To conclude, the COVID-19 pandemic does not seem to have had an effect on patients needing emergency revascularization (STEMI and stroke) and, equally, we have observed an increase in the number of stroke patients. There is no evidence of any major impact of this pandemic on dealing with these patients.

Limitations

Due to the monocentric nature of our study, we cannot conclude that it is representative of all regions of France, because the impact of the COVID-19 pandemic has varied geographically. In addition, the study period selected is only 2 weeks, which does not cover the entire period of the pandemic. Finally, the number of arrivals at our ED during the study periods, and particularly the number of stroke and STEMI victims, is low and, consequently, our data are not robust enough to highlight any significant differences.

Conclusion

The COVID-19 pandemic led to a 47% fall in attendance at our ED. The lockdown and the fear of catching COVID-19 probably dissuaded the “non-critical” patients from coming to the hospital, whereas the same number of those with a critical illness attended the ED as prior to the pandemic period. There does not seem to have been any effect of the pandemic on patients requiring reperfusion therapy (STEMI and stroke). Furthermore, the COVID-19 pandemic had no impact on the delivery of health care to these emergency cases. The only impact concerned illnesses with less clear or self-limiting symptoms, such as TIA or NSTEMI.

Article Summary

1. Why is this topic important?

  • To date, there is a paucity of documentation outlining the impact of the Coronavirus Disease 2019 (COVID-19) pandemic on emergency department (ED) use.

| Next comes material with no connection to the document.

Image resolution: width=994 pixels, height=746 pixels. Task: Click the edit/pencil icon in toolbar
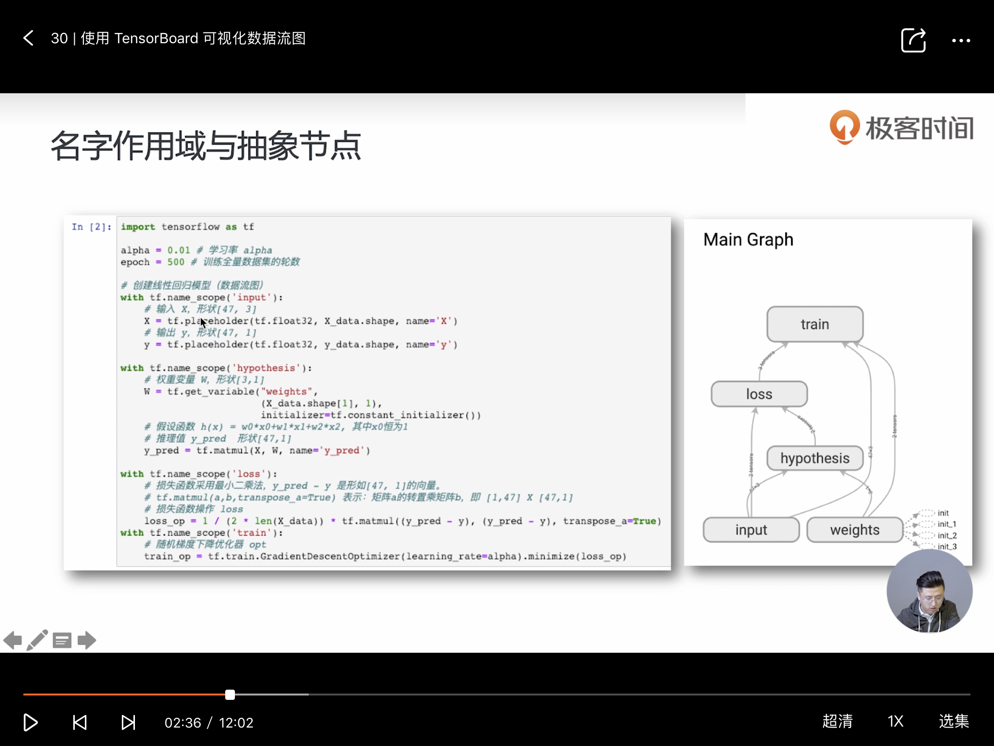tap(36, 640)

2. What does this study attempt to show?

  • We aimed to assess the influence of the COVID-19 pandemic on ED visits and the impact on the handling of patients requiring urgent revascularization.

3. What are the key findings?

  • The COVID-19 pandemic led to a 47% fall in attendance at our ED and resulted in a reduction in consultations for noncritical conditions. The COVID-19 pandemic does not seem to have had an effect on patients needing emergency revascularization (ST-elevation myocardial infarction [STEMI] and stroke). The only impact concerned illnesses with less clear or self-limiting symptoms, such as transient ischemic attack or non-STEMI.

4. How is patient care impacted?

  • Evaluating the impact of the COVID-19 pandemic on emergency care could provide important information for epidemiology, medical services, and public health. Therefore, this information could be useful for the development of an effective strategy in the case of a future severe acute respiratory syndrome-like outbreak.